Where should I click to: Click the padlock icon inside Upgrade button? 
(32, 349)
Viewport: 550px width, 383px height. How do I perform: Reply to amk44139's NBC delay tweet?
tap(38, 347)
--
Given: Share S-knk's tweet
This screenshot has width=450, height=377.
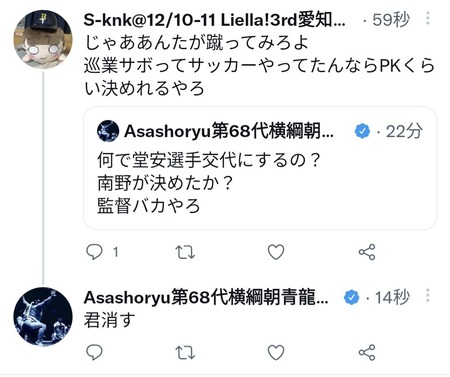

Task directions —
Take the listing above and repeat exactly the lines from the one containing "Given: Share S-knk's tweet" through the one containing "This screenshot has width=450, height=377.", both included.

Result of the exercise —
Given: Share S-knk's tweet
This screenshot has width=450, height=377.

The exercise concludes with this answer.